Many low-education voters who embrace social welfare programs vote against their own beliefs, new UC Riverside research holds.
The mitigating factor is education: The more education one has, the more likely one is to stick to one’s policy preferences.
“It means candidates who employ tactics such as fear and attaching patriotism to certain concepts can persuade people to vote for candidates who are in opposition to their social beliefs,” Diogo Ferrari, a professor of political science at UC Riverside, wrote in his recently published paper, “Education, Belief Structures, Support for Welfare Policies, and Vote,” published in the journal Education & Society.
For the study, Ferrari looked at public opinion surveys collected in 2016 in more than 30 European, Asian, and North American countries. The surveys included information about peoples’ education, and 18 questions gauging attitudes toward social welfare policies including social security, unemployment, education, health spending, industry financing, and income redistribution. Lastly, the survey asked which political party the respondent voted for in the last general election.
Among people with low education, social programs such as old-age pensions and giving financial aid to low-income students are met with support. Unemployment insurance, in particular, is popular among those with low education, defined as having a high school education or less. The program is about three times more popular than among those with high education, meaning at least an undergraduate degree.
“The least-educated support social protection more than the most-educated, as do the poorest groups within the same education group,” Ferrari wrote.

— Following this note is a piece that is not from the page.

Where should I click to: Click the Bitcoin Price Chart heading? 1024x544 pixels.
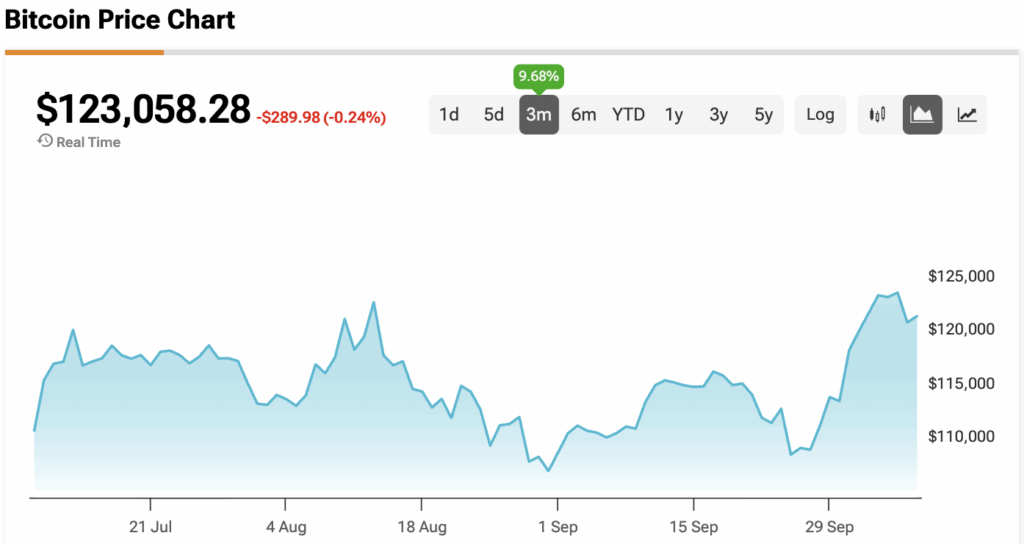click(120, 20)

But support for left-wing policies among people with low education doesn’t translate to support for left-wing parties. It’s not just left-wing beliefs and voting that are misaligned among the least educated voters: Attitudes against social welfare don’t necessarily align with right-wing voting, either.
“It’s only when schooling is high that … positions are harmonized with the vote for right-wing or left-wing parties,” Ferrari wrote. “Less-educated groups contradict, in behavior (vote), their attitudinal tendency to support welfare policies.”
Ferrari wrote it makes them prey to the “demagogue candidate” who uses “caricatured notions of right and left to position himself politically before less attentive voters.”
That could mean aligning party politics with patriotism, religion, or the promise of eliminating political corruption. And so, voters with low education can end up voting against their own interests.
“The idea is to deviate people’s attention from some of the things they care about and focus on their attitudes on other areas,” Ferrari said. “A candidate can emphasize anti-illegal-immigration policy, or economic nationalism, or anti-political-elite positions.
“The implication of the study is that, everything else the same, (such tactics) seem more effective among those who are less educated.”
More educated voters, meanwhile, are less likely than low-educated voters to sacrifice their policy preferences and vote for parties more distant in terms of policy positions.
Ferrari’s findings build on a long-held position among political scientists. In 1964’s “The Nature of Belief Systems,” political scientist Philip Converse argued citizens can’t process large quantities of political information, which leads to a lack of structure and stability in their views. He asserted that, when people are asked to pair the terms “liberal” and “conservative” with ideology, they struggle.
Ferrari’s new research qualifies that argument, asserting formal education can prevent that misalignment.
“The idea is that formal education, or schooling, makes people more likely to use broad organizing conceptual schemes such as notions of ‘conservatism’ and ‘liberalism’ to evaluate political affairs and categorize political actors,” Ferrari said. “The fact is that we can clearly distinguish policy preferences between some social groups, and the match between those preferences and vote is stronger among the most educated, which indicates they are less likely to ‘sacrifice’ their overall policy preferences in favor of a few other ‘issues of the day’ when voting.”